# .log Datei unterteilen



## Crytek92 (23. Okt 2014)

Schön Guten Tag,

Ich muss in Programmierung eine Aufgabe machen, in der wir eine .log Datei "unterteilen" sollen.
Nun, da ich nicht sehr programmier begabt bin, da ich den Schulgang nur mache, weil das der einfachste Weg ist um mein Abi zu machen, von den anderen Fächer her. 

Bis jetzt bin ich eig. recht gut voran gekommen, nun war ich eine Woche nicht da, weil ich Krank war.
Jetzt komme ich mit der Aufgabe kaum klar oder eher gar nicht, weil ich das Thema nicht wirklich mit machen konnte. 

Nun hoffe hier um Hilfe oder Rat.

Bis jetzt hab ich eig. recht wenig.. . ~.~' Mein Problem besteht gerade dabei, dass ich die .log Datei einlesen konnte, aber er nicht alles einließt, manches oder vieles lässt er einfach raus.
Wie ich den Rest mache, steht noch hinter den Sternen... .

Aufgabe

Was ich bis jetzt habe.


Danke für die Hilfe.
◇ ◇ ◇ ◇ ◇ ◇ ◇
## ZIEL DER AUFGABE:
Kannst du den Forenthread über das Unterteilen einer .log-Datei nach seinem letzten Satz weiterschreiben?
◇ ◇ ◇ ◇ ◇ ◇ ◇
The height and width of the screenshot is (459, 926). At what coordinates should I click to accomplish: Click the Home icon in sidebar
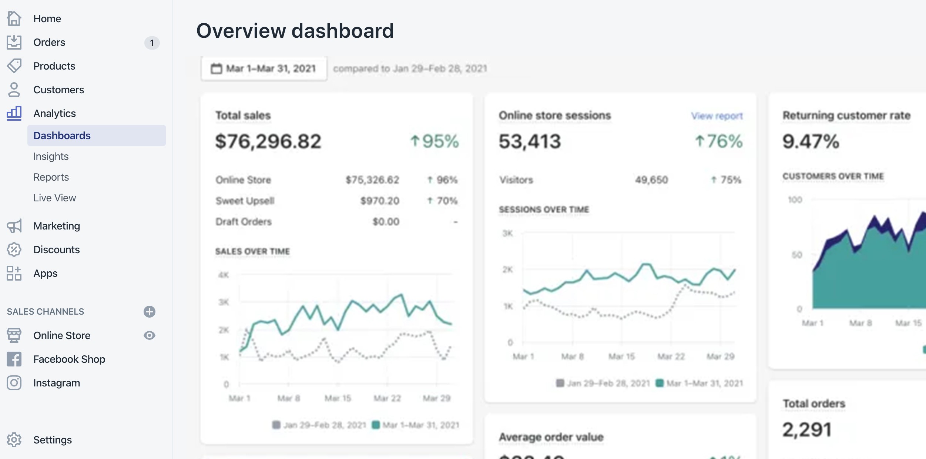pos(14,18)
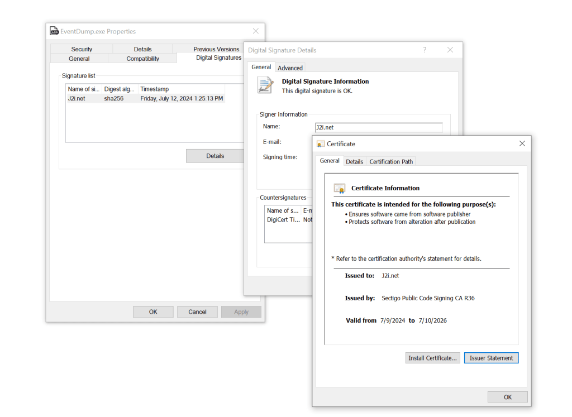Click the EventDump.exe icon in the Properties title bar
This screenshot has height=417, width=572.
54,31
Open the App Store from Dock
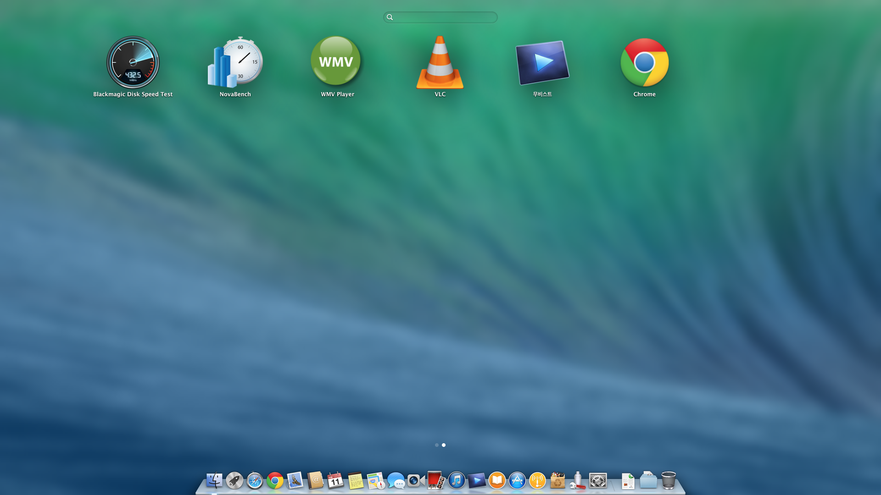This screenshot has height=495, width=881. [517, 480]
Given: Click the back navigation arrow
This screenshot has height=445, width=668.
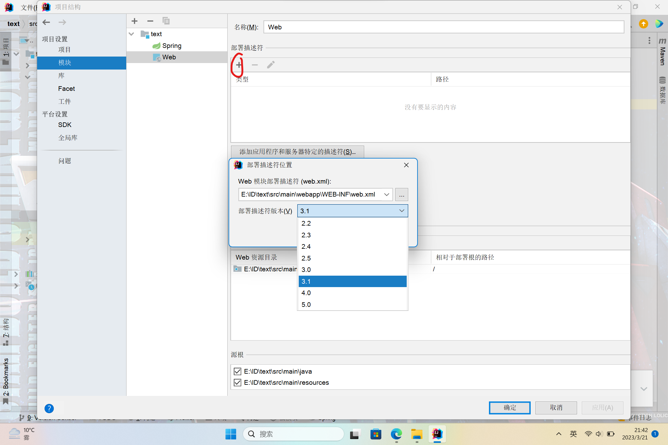Looking at the screenshot, I should (46, 22).

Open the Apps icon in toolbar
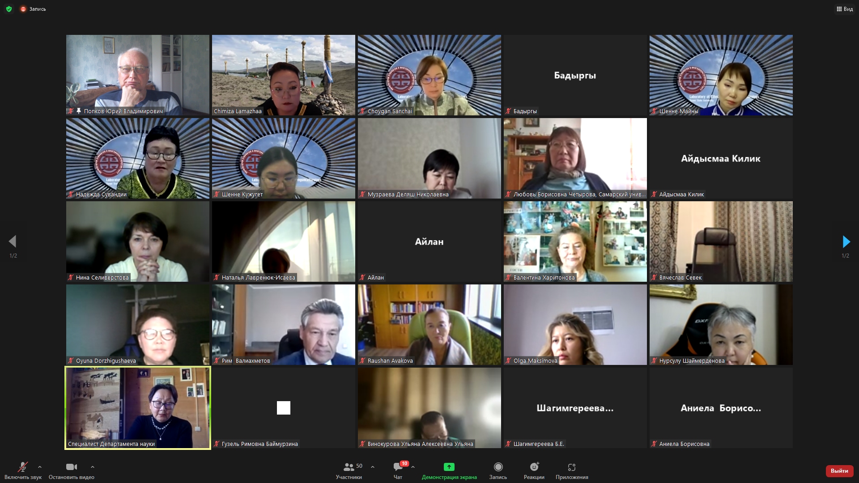(x=571, y=467)
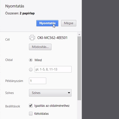Click the Színes dropdown arrow
This screenshot has height=119, width=119.
pyautogui.click(x=69, y=93)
◇ ◇ ◇ ◇ ◇ ◇ ◇
## ANTWORT:
----------



## Tucan (24. Okt 2014)

Hmmm, schwer. Informiere dich mal über die I/O-Ströme deines Streams.


----------



## JavaMeister (24. Okt 2014)

Poste den Code bitte hier rein, kann ja nicht viel sein. Am Besten nur den relevanten Teil.


----------



## Crytek92 (10. Nov 2014)

Den 'Code' hab ich oben in der Datei gepackt, für Eclipse. Einfach Importieren ^^ Habs ab und zu weiter versucht, da ich bei Verwandte war, aber ich komme nicht weiter.


----------



## JavaMeister (10. Nov 2014)

Ich downloade das nicht. Binde es ein um dann noch den Fehler zu suchen.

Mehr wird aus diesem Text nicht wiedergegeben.